[EXERCISE PROMPT] Whatever the records say, set them down exactly.

Data items:
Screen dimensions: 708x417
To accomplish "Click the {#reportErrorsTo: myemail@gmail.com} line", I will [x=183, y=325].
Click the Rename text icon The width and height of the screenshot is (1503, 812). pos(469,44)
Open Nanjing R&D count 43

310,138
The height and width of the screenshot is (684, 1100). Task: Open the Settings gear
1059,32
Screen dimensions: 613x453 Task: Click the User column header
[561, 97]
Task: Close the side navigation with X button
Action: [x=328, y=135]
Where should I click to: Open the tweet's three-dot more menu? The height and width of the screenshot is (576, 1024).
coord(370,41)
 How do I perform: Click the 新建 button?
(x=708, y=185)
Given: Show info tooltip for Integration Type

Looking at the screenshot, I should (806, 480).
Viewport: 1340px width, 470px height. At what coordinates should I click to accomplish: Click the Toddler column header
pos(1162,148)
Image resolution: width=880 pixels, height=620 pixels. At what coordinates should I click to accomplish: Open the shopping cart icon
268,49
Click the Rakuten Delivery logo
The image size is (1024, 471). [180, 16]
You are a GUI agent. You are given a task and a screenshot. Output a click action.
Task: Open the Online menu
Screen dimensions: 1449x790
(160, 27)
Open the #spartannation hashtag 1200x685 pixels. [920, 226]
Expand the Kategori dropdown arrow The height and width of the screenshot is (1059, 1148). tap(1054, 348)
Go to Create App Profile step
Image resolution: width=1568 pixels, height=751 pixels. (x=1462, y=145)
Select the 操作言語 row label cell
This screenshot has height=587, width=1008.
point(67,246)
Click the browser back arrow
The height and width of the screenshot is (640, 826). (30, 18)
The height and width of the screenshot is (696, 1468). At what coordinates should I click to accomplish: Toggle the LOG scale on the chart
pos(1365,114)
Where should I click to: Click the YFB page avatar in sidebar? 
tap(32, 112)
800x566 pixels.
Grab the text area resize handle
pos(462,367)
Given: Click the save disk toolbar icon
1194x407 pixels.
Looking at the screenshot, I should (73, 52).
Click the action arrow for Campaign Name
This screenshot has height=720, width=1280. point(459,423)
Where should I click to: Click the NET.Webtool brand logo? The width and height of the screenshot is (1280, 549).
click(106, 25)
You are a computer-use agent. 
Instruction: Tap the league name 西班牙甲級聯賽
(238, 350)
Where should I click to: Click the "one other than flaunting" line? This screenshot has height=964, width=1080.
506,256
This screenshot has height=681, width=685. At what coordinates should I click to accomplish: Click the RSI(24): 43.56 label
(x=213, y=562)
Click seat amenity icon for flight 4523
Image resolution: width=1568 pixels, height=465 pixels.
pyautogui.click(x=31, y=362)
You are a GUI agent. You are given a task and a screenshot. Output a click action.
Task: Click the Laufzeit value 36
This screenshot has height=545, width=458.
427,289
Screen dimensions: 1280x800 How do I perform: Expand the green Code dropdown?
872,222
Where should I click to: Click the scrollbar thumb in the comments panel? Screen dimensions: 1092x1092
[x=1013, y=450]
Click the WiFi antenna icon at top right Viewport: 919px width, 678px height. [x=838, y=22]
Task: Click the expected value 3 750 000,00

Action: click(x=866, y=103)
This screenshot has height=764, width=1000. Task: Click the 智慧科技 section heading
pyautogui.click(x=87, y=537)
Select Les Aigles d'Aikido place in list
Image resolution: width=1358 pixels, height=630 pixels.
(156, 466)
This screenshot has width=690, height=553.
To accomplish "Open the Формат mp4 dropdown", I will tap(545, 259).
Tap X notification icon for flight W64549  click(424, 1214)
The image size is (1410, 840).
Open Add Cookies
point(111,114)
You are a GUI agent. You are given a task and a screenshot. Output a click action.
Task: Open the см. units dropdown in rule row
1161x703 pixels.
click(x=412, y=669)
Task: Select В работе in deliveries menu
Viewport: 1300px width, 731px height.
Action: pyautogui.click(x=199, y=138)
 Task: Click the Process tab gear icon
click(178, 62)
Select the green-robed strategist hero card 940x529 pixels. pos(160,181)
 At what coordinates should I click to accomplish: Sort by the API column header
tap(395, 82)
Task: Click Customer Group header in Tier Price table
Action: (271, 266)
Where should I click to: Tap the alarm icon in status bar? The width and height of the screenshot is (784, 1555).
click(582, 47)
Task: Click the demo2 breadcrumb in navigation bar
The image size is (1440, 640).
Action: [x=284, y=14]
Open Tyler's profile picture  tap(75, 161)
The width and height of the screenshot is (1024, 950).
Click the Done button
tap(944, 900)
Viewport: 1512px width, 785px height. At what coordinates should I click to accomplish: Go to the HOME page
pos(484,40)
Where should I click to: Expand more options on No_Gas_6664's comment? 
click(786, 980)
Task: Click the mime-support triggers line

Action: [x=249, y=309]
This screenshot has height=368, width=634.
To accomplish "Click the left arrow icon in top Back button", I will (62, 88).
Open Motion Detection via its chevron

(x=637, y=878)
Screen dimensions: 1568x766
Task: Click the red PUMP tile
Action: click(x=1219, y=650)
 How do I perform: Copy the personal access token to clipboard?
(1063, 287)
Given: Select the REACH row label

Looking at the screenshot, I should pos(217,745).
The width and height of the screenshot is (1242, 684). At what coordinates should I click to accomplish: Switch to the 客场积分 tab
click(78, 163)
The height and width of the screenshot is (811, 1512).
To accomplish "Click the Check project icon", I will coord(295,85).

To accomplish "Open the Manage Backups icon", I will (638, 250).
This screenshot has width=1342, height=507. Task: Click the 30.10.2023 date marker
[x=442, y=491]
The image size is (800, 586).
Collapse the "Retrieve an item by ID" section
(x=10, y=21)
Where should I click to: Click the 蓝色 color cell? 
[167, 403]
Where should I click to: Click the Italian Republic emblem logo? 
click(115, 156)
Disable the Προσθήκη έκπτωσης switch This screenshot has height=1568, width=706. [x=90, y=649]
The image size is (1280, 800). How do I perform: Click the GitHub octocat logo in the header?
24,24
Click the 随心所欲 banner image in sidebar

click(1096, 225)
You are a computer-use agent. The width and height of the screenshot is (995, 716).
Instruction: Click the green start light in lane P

[RESULT FOR THIS EXERCISE]
Screen dimensions: 708x417
To accomplish "Click the {#reportErrorsTo: myemail@gmail.com} line", I will [x=183, y=325].
Click the Rename text icon The width and height of the screenshot is (1503, 812). pos(469,44)
Open Nanjing R&D count 43

310,138
The height and width of the screenshot is (684, 1100). Task: Open the Settings gear
1059,32
Screen dimensions: 613x453 Task: Click the User column header
[561, 97]
Task: Close the side navigation with X button
Action: [x=328, y=135]
Where should I click to: Open the tweet's three-dot more menu? The height and width of the screenshot is (576, 1024).
coord(370,41)
 How do I perform: Click the 新建 button?
(x=708, y=185)
Given: Show info tooltip for Integration Type

Looking at the screenshot, I should (806, 480).
Viewport: 1340px width, 470px height. At what coordinates should I click to accomplish: Click the Toddler column header
pos(1162,148)
Image resolution: width=880 pixels, height=620 pixels. At what coordinates should I click to accomplish: Open the shopping cart icon
268,49
Click the Rakuten Delivery logo
The image size is (1024, 471). [180, 16]
You are a GUI agent. You are given a task and a screenshot. Output a click action.
Task: Open the Online menu
Screen dimensions: 1449x790
(160, 27)
Open the #spartannation hashtag 1200x685 pixels. [920, 226]
Expand the Kategori dropdown arrow The height and width of the screenshot is (1059, 1148). tap(1054, 348)
Go to Create App Profile step
Image resolution: width=1568 pixels, height=751 pixels. (x=1462, y=145)
Select the 操作言語 row label cell
This screenshot has height=587, width=1008.
point(67,246)
Click the browser back arrow
The height and width of the screenshot is (640, 826). (30, 18)
The height and width of the screenshot is (696, 1468). At what coordinates should I click to accomplish: Toggle the LOG scale on the chart
pos(1365,114)
Where should I click to: Click the YFB page avatar in sidebar? 
tap(32, 112)
800x566 pixels.
Grab the text area resize handle
pos(462,367)
Given: Click the save disk toolbar icon
1194x407 pixels.
Looking at the screenshot, I should (73, 52).
Click the action arrow for Campaign Name
This screenshot has height=720, width=1280. point(459,423)
Where should I click to: Click the NET.Webtool brand logo? The width and height of the screenshot is (1280, 549).
click(106, 25)
You are a computer-use agent. 
Instruction: Tap the league name 西班牙甲級聯賽
(238, 350)
Where should I click to: Click the "one other than flaunting" line? This screenshot has height=964, width=1080.
506,256
This screenshot has height=681, width=685. At what coordinates should I click to accomplish: Click the RSI(24): 43.56 label
(x=213, y=562)
Click seat amenity icon for flight 4523
Image resolution: width=1568 pixels, height=465 pixels.
pyautogui.click(x=31, y=362)
You are a GUI agent. You are given a task and a screenshot. Output a click action.
Task: Click the Laufzeit value 36
This screenshot has height=545, width=458.
427,289
Screen dimensions: 1280x800 How do I perform: Expand the green Code dropdown?
872,222
Where should I click to: Click the scrollbar thumb in the comments panel? Screen dimensions: 1092x1092
[x=1013, y=450]
Click the WiFi antenna icon at top right Viewport: 919px width, 678px height. [x=838, y=22]
Task: Click the expected value 3 750 000,00

Action: click(x=866, y=103)
This screenshot has height=764, width=1000. Task: Click the 智慧科技 section heading
pyautogui.click(x=87, y=537)
Select Les Aigles d'Aikido place in list
Image resolution: width=1358 pixels, height=630 pixels.
(156, 466)
This screenshot has width=690, height=553.
To accomplish "Open the Формат mp4 dropdown", I will tap(545, 259).
Tap X notification icon for flight W64549  click(424, 1214)
The image size is (1410, 840).
Open Add Cookies
point(111,114)
You are a GUI agent. You are given a task and a screenshot. Output a click action.
Task: Open the см. units dropdown in rule row
1161x703 pixels.
click(x=412, y=669)
Task: Select В работе in deliveries menu
Viewport: 1300px width, 731px height.
Action: pyautogui.click(x=199, y=138)
 Task: Click the Process tab gear icon
click(178, 62)
Select the green-robed strategist hero card 940x529 pixels. pos(160,181)
 At what coordinates should I click to accomplish: Sort by the API column header
tap(395, 82)
Task: Click Customer Group header in Tier Price table
Action: (271, 266)
Where should I click to: Tap the alarm icon in status bar? The width and height of the screenshot is (784, 1555).
click(582, 47)
Task: Click the demo2 breadcrumb in navigation bar
The image size is (1440, 640).
Action: [x=284, y=14]
Open Tyler's profile picture  tap(75, 161)
The width and height of the screenshot is (1024, 950).
Click the Done button
tap(944, 900)
Viewport: 1512px width, 785px height. At what coordinates should I click to accomplish: Go to the HOME page
pos(484,40)
Where should I click to: Expand more options on No_Gas_6664's comment? 
click(786, 980)
Task: Click the mime-support triggers line

Action: [x=249, y=309]
This screenshot has height=368, width=634.
To accomplish "Click the left arrow icon in top Back button", I will (62, 88).
Open Motion Detection via its chevron

(x=637, y=878)
Screen dimensions: 1568x766
Task: Click the red PUMP tile
Action: click(x=1219, y=650)
 How do I perform: Copy the personal access token to clipboard?
(1063, 287)
Given: Select the REACH row label

Looking at the screenshot, I should pos(217,745).
The width and height of the screenshot is (1242, 684). At what coordinates should I click to accomplish: Switch to the 客场积分 tab
click(78, 163)
The height and width of the screenshot is (811, 1512).
To accomplish "Click the Check project icon", I will coord(295,85).

To accomplish "Open the Manage Backups icon", I will (638, 250).
This screenshot has width=1342, height=507. Task: Click the 30.10.2023 date marker
[x=442, y=491]
The image size is (800, 586).
Collapse the "Retrieve an item by ID" section
(x=10, y=21)
Where should I click to: Click the 蓝色 color cell? 
[167, 403]
Where should I click to: Click the Italian Republic emblem logo? 
click(115, 156)
Disable the Προσθήκη έκπτωσης switch This screenshot has height=1568, width=706. [x=90, y=649]
The image size is (1280, 800). How do I perform: Click the GitHub octocat logo in the header?
24,24
Click the 随心所欲 banner image in sidebar

click(1096, 225)
You are a computer-use agent. The width and height of the screenshot is (995, 716).
Instruction: Click the green start light in lane P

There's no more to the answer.